What does this all mean? And why do I keep starting paragraphs with questions? I don’t really know, so I’ll make something up. First, words and how they are spelled can be linked. I like that because I enjoy words and wordplay. Second, ideas can be linked, for example, Frigyes Karinthy’s chain links and Kevin Bacon’s cinema links. Someone clearly needs to discover the links between toilet paper and nuclear fission, as well as vaccines and peanut butter. And I could be that someone if only moving from lazy to busy were as easy as moving from busy to lazy.

 

*Earworm = A song or musical phrase that 
burrows into your head to consume part of yourbrain. The earworm extracts tiny bits of 
sanity, extruding addle, which causes you to
become addle-brained. An ear worm can also 
make bad words come out of your mouth.

 

Photos courtesy of Wikimedia:   Big chain link     Earth

 

14 thoughts on “Seven degrees of separation from busy to lazy

  1. I’m sure you could have taken fewer steps, but that would be much less fun to read! And … hahah, lazier! I think you might be on to something there with vaccines and peanut butter, etc – especially as so many are allergic to peanuts. We make a lot of TP, which goes to waste, waste creates heat on decomposition… and there I’ve lost the thread! :)

  2. I love words and the separation games because I can play around with them and be lazy while appearing busy (at least to myself). Thanks as usual for the chuckle. Happy New Year!

  3. This post was the most challenging of yours I have encountered. I have a feeling I am missing something important. Aside from the obvious question as to why you chose to explore expression in four letter words, I can’t help but wonder what the true significance is between two degrees of separation and six. To me, the very first inkling of separation is like a chasm before me… but pulling myself further, I was reminded of the richter scale for earthquakes.

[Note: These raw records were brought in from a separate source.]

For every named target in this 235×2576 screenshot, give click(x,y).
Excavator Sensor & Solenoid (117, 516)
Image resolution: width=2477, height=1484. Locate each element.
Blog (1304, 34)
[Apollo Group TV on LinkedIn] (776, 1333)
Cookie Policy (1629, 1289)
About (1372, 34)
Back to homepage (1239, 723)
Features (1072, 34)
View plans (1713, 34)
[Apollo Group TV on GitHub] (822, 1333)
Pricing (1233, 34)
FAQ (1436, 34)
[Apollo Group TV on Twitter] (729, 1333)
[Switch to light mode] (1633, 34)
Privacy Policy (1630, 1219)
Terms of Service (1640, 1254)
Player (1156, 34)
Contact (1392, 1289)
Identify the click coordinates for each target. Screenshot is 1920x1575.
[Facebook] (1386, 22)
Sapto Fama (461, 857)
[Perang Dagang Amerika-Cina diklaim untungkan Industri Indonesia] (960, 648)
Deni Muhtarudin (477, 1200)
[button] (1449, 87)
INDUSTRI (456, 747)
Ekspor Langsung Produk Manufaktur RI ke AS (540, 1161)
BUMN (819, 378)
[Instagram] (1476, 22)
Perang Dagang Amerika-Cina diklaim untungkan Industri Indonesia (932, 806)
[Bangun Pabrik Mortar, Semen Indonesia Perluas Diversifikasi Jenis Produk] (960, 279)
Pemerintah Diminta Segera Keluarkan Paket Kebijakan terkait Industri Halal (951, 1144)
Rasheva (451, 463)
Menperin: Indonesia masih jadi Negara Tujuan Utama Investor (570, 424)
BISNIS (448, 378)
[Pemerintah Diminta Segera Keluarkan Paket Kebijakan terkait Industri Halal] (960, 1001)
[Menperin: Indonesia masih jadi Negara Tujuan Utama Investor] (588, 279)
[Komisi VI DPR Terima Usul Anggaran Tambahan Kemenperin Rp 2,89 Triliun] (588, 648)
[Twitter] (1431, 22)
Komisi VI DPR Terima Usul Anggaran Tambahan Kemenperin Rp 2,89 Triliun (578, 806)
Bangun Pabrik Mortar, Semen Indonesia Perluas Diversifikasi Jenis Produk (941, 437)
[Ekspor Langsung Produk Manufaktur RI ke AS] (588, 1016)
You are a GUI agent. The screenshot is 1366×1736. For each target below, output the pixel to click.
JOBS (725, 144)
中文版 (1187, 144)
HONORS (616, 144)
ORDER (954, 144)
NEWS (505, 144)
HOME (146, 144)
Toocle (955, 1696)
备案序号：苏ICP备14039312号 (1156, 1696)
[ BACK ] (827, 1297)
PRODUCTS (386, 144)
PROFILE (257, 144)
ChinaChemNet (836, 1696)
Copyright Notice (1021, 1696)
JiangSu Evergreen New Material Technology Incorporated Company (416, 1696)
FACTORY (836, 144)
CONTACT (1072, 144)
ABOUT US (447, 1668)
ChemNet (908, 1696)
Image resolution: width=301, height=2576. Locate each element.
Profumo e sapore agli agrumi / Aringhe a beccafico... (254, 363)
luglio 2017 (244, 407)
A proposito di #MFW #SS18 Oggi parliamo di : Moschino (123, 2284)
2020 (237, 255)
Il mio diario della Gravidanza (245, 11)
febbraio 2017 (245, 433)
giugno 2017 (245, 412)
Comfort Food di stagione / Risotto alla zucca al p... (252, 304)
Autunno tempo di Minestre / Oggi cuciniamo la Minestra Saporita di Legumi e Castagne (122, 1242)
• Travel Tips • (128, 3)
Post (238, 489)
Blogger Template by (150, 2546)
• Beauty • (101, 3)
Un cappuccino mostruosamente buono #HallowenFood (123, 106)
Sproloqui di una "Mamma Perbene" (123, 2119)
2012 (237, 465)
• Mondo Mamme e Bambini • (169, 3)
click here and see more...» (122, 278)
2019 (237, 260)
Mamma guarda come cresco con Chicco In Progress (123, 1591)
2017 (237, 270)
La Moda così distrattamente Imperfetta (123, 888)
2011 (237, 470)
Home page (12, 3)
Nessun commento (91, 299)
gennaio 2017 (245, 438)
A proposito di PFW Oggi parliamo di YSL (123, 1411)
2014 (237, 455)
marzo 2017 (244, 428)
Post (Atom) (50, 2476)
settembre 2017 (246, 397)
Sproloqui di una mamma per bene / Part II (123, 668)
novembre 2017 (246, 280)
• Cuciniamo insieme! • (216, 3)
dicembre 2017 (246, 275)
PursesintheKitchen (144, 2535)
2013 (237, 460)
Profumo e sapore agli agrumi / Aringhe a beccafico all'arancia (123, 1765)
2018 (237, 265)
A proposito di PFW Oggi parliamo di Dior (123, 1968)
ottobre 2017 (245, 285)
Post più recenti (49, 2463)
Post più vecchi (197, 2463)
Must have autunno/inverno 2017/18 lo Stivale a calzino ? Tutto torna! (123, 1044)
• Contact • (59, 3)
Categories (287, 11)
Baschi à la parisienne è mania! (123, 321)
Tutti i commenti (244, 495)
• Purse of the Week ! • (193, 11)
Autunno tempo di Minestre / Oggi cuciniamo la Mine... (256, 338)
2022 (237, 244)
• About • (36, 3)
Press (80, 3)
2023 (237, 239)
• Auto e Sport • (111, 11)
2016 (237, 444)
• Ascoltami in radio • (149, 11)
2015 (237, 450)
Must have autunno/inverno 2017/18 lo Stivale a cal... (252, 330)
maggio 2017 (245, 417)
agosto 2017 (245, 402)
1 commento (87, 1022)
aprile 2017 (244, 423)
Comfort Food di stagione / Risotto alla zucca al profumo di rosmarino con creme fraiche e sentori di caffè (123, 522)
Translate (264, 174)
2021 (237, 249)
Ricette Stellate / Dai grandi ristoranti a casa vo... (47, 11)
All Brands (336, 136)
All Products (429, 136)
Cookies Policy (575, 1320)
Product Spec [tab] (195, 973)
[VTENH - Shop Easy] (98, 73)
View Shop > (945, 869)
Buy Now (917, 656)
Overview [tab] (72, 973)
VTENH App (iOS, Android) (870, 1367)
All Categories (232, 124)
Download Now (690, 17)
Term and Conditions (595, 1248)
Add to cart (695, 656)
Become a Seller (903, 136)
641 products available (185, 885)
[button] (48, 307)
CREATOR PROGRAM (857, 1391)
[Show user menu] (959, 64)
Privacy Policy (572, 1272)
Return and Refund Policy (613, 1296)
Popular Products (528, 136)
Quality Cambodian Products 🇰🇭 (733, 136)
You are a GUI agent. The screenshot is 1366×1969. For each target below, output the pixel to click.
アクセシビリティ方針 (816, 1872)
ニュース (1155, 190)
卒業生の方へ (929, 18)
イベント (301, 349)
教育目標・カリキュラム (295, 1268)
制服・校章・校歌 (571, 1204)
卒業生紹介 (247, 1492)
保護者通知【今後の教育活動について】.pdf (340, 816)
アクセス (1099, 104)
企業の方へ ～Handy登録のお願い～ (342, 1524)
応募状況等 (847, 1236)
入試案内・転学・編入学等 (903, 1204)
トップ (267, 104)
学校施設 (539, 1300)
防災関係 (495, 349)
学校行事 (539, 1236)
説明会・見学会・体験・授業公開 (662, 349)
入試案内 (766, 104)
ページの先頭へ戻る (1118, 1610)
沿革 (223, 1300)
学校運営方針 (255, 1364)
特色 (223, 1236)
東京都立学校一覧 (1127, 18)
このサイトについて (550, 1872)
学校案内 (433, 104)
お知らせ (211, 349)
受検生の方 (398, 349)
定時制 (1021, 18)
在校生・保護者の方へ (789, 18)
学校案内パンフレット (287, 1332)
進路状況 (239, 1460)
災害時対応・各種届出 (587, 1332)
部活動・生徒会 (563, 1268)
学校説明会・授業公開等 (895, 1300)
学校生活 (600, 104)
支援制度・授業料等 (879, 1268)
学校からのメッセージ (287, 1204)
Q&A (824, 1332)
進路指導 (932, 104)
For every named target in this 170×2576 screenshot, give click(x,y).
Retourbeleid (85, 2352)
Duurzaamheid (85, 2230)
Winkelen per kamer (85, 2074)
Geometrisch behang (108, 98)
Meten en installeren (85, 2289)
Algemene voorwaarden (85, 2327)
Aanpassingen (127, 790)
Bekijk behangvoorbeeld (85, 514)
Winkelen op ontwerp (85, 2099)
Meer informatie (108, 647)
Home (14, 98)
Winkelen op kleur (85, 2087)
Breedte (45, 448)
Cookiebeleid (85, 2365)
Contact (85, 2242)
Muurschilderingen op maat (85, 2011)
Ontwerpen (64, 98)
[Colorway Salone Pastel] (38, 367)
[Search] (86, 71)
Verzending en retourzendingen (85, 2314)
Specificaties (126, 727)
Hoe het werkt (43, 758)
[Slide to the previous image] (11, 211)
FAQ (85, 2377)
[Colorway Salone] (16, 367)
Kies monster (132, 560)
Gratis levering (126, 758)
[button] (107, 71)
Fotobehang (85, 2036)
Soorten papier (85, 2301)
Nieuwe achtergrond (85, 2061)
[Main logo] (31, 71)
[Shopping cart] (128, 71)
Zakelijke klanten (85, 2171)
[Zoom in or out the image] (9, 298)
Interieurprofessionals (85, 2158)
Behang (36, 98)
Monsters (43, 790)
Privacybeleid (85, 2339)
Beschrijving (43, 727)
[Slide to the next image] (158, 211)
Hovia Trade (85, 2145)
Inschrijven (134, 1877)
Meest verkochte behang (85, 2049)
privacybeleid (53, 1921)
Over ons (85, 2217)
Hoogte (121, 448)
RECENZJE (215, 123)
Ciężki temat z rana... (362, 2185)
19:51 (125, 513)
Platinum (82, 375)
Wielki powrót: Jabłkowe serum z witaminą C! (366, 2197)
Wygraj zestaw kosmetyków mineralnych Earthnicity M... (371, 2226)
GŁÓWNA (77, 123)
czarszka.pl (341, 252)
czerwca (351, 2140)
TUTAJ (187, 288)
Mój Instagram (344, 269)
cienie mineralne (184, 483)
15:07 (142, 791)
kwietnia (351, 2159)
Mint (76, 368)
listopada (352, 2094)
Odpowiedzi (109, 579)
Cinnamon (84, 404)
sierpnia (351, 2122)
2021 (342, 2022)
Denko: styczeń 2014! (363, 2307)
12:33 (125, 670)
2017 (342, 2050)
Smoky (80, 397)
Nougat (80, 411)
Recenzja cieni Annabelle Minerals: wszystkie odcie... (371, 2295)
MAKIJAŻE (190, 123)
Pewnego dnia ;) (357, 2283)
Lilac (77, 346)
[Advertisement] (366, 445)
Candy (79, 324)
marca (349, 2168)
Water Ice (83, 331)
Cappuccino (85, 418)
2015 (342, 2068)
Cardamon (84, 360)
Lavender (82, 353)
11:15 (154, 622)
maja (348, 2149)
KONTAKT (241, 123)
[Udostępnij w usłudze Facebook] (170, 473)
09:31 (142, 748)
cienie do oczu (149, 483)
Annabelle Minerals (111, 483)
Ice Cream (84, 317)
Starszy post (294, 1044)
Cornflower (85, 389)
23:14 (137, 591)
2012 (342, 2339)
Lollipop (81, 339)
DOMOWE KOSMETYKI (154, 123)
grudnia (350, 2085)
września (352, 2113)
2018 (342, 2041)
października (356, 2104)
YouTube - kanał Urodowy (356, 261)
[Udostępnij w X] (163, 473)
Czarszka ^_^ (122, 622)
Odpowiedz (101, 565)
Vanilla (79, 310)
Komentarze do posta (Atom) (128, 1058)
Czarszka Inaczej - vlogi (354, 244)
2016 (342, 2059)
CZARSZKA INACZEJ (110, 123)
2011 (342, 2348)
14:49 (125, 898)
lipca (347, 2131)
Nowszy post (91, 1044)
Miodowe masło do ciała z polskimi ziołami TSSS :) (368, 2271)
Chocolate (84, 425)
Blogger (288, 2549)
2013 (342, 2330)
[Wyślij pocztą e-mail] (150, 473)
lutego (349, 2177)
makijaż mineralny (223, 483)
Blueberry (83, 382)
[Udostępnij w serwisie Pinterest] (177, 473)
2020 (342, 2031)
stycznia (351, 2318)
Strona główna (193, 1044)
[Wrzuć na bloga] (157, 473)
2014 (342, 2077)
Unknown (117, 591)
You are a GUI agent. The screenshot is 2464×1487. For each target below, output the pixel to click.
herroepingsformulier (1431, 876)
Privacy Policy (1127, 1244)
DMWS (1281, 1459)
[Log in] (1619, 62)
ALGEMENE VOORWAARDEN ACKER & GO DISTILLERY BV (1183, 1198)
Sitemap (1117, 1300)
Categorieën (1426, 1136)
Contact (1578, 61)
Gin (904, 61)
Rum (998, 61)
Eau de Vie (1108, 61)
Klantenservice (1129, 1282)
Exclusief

  4. I think you have very capably illustrated how much fun it is for your readers to start off one place with you, then follow you to another, and yet another. Not many bloggers can do that so well – they usually lose their readers long before they get to the conclusion!

  5. Sorry that, as you already know, *I* don’t have the solution for how to reverse the busy-to-lazy process. But if you want to come over here and recline next to me on the nearest chaise, we could whisper about it between bouts of light snoring!